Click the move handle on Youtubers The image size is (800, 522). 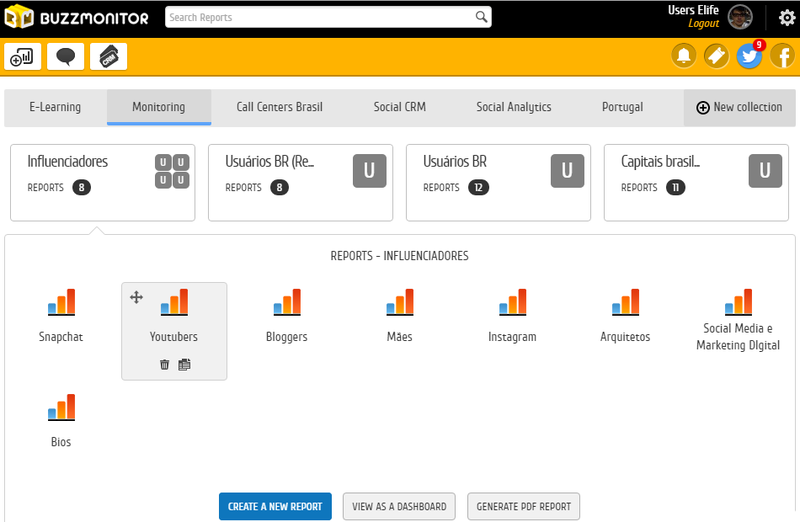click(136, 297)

____

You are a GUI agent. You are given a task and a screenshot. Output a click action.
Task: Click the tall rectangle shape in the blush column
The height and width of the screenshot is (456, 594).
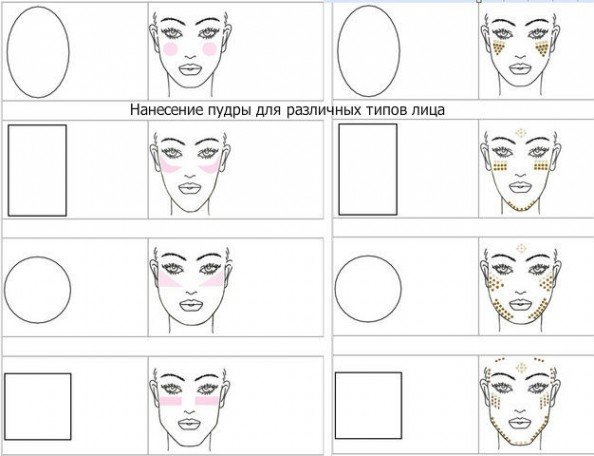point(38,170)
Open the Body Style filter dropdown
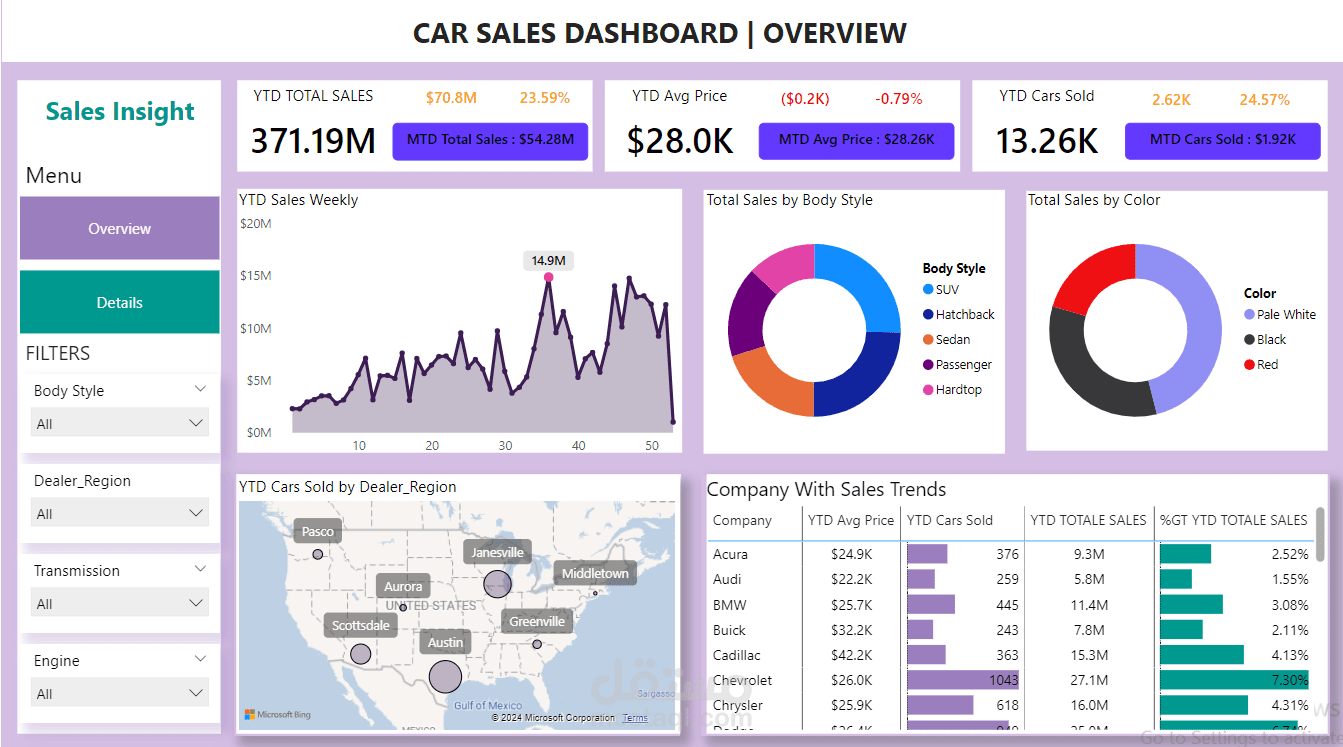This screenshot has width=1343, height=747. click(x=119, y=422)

____

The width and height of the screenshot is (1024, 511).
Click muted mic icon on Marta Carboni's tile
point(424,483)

____

**Consigne écrite**
Recopiez à l'identique la partie qui commence à la ligne contenant « You are a GUI » et se termine à la ligne contenant « This screenshot has », ces deux lignes incluses. N'y reproduisez pas les images.

**Corrigé complet**
You are a GUI agent. You are given a task and a screenshot. Output a click action.
Task: Click the tall rectangle shape in the blush column
The height and width of the screenshot is (456, 594).
point(38,170)
Open the Body Style filter dropdown
This screenshot has width=1343, height=747. click(x=119, y=422)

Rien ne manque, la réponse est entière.